Green Day: New Sound for a New Generation

Maura Mulholland, Managing Editor

Released September 10, 2019, Green Day’s new single “Father of All” encapsulates modern pop punk. While it does sport clap-along (literally) beats and catchy lyrics, it still retains the gritty guitar chords and pumped-up bass of earlier albums. The combination of past and present in the song also serves as an analogy for the title of their new album, Father of All Motherf*ckers.

Green Day harks back to their days on the early to mid-to-late 2000s as the most commercially successful pop punk band to hit the charts, and the forebears of those who came after them on the scene. Fall Out Boy, Panic! @ the Disco, All Time Low and countless others were able to run and become smash hits because Green Day paved the way for pop punk and emo to become acceptable music for the airwaves. 

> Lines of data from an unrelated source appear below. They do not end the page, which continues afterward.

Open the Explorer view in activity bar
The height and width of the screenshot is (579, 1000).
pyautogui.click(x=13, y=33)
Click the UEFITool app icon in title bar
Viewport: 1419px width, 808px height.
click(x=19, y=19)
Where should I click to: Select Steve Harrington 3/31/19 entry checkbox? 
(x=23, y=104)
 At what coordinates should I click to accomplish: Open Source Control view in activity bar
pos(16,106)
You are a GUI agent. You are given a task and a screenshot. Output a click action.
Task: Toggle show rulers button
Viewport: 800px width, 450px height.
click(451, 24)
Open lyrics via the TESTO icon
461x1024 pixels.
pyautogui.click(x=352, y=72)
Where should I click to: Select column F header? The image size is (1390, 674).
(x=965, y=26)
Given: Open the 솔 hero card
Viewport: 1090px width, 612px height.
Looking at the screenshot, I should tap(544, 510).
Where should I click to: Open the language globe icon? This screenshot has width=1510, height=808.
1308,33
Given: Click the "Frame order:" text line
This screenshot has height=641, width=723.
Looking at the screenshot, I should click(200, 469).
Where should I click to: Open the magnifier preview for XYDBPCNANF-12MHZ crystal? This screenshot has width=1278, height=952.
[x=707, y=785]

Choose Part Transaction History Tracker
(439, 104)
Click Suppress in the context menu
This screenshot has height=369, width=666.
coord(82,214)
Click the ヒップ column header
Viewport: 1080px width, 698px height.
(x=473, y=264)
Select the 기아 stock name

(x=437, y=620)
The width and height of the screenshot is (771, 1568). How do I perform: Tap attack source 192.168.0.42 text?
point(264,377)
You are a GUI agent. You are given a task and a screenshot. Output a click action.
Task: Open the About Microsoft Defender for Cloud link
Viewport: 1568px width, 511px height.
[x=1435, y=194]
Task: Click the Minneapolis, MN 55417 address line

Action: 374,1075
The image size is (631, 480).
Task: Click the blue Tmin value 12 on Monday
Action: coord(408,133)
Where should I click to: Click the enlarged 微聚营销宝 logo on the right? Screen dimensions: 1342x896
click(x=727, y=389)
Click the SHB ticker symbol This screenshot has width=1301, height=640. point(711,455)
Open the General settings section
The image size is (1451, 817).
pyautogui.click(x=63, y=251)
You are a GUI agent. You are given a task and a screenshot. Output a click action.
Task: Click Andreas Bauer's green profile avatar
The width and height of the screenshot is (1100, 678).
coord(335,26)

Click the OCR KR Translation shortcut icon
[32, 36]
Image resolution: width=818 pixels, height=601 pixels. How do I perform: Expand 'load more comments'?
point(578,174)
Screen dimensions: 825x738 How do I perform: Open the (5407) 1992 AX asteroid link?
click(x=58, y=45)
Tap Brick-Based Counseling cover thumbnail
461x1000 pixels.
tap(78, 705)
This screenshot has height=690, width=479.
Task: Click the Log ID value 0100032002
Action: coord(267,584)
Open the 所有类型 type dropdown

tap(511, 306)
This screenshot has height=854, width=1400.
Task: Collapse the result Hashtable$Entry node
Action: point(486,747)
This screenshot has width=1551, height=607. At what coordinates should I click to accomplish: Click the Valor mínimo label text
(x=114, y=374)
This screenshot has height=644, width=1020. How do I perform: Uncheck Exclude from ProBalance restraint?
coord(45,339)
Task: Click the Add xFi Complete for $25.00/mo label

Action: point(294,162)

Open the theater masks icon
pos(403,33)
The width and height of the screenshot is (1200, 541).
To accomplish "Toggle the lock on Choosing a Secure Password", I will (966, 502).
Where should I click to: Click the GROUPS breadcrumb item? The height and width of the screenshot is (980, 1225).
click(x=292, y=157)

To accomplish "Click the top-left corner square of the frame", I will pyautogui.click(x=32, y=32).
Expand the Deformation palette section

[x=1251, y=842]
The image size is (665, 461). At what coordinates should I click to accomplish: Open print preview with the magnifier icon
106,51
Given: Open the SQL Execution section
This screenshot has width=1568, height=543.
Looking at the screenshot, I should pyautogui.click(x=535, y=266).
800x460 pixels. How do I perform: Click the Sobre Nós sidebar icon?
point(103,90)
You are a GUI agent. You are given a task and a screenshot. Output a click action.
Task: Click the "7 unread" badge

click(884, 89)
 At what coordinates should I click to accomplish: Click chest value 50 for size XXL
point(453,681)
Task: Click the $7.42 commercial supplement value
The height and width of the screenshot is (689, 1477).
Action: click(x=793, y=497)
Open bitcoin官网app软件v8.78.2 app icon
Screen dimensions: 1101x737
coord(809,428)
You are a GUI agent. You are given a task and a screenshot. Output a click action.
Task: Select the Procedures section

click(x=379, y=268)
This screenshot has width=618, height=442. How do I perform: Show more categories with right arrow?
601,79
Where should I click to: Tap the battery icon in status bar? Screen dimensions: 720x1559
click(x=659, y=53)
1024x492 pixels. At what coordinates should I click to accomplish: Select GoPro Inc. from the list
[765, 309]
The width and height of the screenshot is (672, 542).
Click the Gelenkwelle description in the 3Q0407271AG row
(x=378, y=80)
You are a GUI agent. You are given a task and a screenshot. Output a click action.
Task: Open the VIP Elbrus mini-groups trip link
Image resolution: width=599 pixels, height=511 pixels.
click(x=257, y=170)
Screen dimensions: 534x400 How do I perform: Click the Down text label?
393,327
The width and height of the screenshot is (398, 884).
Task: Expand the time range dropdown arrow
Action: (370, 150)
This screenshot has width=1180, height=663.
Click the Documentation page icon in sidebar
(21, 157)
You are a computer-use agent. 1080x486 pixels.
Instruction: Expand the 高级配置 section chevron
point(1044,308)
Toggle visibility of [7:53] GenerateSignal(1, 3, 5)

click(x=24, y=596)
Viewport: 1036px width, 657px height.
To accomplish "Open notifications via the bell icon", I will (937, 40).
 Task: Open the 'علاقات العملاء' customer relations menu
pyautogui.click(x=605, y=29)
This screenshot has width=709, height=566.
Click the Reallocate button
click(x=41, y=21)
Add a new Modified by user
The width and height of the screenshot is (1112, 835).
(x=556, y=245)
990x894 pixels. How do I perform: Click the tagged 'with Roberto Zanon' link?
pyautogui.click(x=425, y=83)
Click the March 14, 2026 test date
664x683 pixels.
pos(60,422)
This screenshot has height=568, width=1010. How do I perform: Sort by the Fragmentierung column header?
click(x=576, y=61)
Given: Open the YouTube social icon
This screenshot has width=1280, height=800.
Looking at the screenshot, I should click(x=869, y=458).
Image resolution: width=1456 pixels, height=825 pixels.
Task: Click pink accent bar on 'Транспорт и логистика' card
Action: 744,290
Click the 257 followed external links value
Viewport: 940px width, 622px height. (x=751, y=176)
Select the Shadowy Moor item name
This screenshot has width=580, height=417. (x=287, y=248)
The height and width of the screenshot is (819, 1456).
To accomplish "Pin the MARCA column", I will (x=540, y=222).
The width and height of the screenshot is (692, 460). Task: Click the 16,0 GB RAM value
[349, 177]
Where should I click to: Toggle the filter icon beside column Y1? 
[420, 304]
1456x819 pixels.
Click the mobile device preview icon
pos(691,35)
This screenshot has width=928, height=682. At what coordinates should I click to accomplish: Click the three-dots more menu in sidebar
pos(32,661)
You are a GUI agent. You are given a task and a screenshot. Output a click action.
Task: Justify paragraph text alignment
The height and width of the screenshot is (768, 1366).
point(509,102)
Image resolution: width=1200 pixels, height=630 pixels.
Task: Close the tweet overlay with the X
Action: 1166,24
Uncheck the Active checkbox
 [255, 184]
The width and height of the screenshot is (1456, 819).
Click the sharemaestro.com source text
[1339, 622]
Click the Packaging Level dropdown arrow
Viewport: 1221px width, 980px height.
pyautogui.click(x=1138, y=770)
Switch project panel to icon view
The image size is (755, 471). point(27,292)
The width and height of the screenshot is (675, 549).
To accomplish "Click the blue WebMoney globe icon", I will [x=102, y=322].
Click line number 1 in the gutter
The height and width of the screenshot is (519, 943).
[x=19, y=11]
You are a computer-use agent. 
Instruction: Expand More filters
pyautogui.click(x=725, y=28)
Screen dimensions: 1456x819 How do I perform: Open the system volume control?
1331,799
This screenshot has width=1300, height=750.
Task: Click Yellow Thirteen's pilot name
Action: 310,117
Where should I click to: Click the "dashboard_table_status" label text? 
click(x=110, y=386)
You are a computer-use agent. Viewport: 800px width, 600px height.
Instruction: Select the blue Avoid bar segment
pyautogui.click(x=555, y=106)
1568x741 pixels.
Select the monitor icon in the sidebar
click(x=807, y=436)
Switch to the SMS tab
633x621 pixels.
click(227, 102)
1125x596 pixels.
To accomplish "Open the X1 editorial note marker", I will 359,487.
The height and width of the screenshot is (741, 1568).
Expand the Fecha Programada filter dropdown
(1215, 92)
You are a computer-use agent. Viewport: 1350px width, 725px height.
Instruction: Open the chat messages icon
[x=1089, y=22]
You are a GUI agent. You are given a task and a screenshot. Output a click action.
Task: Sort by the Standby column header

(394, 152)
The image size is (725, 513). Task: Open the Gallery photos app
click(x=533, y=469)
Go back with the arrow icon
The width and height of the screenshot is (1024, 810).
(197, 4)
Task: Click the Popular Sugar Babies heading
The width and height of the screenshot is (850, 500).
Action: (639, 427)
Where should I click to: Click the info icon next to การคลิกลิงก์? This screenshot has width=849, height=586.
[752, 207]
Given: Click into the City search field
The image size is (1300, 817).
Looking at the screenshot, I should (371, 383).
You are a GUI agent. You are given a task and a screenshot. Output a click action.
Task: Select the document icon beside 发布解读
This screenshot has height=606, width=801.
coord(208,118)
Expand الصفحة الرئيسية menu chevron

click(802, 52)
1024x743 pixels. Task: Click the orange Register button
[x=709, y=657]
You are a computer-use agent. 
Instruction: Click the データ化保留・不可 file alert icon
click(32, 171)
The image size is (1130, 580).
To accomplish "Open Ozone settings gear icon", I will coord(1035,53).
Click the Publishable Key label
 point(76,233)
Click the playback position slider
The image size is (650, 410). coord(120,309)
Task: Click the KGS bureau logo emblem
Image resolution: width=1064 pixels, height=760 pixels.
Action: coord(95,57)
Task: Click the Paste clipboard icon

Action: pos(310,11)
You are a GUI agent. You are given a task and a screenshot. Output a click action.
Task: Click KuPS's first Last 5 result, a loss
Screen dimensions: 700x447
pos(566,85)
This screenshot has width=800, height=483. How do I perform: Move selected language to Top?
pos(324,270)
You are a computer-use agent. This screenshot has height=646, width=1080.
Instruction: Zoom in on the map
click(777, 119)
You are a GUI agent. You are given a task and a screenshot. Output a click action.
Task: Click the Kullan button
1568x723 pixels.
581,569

Some have argued that “Father of All”, the first taste of their upcoming and thirteenth album (to be released February 7, 2020 through Reprise Records) is too much like Green Day’s descendants and not enough like their original sound, which was straight out of 1990s grunge. Though the clapping is a bit much, Billie Joe Armstrong’s voice is autotuned beyond recognition, and I personally really want to like it because of the ethos Green Day carries. The bones of their earlier music are still there, as they have been through all their musical endeavors. Green Day is, after all, a rock band.

“Father of All” drops amidst a very sudden tour with Fall Out Boy and Weezer. Titled the “Hella Mega Tour”, it started to a sold-out show at the Whisky-a-Go-Go in West Hollywood and is scheduled to run from March 2020 to August 2020. The closest show to Albany is on August 27, 2020, and in Boston, MA.